* **Problem**
Only one stretch of the data below is wanted: the lines from the one with "You are a computer-use agent. The height" through the one with "The width and height of the screenshot is (960, 458).", repeated exactly.

■ ■ ■

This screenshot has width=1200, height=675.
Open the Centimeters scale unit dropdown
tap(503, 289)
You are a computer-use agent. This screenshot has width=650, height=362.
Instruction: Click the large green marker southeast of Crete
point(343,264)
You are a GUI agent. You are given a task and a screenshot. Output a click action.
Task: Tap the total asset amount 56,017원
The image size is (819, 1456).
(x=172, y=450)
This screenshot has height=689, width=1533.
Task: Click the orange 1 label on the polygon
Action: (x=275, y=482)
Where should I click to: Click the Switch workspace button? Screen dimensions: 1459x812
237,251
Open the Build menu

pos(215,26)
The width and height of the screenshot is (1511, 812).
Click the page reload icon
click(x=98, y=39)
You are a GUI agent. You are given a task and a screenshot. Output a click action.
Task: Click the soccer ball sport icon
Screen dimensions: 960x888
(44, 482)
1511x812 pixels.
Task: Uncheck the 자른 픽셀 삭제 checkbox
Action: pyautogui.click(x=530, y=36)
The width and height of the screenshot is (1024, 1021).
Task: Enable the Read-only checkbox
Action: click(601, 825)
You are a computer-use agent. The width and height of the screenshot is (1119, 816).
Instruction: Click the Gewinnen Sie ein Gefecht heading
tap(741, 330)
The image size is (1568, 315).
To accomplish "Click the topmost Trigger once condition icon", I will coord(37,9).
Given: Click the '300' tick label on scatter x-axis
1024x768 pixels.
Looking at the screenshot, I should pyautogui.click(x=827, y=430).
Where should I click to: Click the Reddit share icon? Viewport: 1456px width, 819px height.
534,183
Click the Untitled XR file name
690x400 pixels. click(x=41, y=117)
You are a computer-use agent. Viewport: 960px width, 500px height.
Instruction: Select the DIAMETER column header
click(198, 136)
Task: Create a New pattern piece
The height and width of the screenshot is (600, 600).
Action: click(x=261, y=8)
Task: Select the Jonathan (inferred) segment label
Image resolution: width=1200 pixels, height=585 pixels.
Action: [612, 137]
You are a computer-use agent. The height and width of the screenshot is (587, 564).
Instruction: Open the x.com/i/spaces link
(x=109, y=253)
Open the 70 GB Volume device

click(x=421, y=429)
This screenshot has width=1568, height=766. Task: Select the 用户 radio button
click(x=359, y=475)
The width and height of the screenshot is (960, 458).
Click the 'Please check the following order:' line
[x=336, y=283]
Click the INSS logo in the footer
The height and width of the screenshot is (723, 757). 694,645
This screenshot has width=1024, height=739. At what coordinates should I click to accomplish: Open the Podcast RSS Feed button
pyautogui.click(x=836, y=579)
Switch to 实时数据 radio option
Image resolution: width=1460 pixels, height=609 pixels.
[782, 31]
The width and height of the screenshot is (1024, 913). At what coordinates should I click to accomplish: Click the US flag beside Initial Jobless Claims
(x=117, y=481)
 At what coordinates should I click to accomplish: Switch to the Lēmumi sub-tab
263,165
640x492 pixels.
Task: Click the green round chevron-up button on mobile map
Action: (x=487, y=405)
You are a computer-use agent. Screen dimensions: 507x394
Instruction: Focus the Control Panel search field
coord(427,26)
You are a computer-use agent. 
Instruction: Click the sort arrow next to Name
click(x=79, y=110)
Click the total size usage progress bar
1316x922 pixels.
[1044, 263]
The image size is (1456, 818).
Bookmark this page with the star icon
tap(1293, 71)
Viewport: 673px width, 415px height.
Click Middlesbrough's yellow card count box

■ ■ ■

* **Completed task**
You are a computer-use agent. The height and width of the screenshot is (587, 564).
Instruction: Open the x.com/i/spaces link
(x=109, y=253)
Open the 70 GB Volume device

click(x=421, y=429)
This screenshot has width=1568, height=766. Task: Select the 用户 radio button
click(x=359, y=475)
The width and height of the screenshot is (960, 458).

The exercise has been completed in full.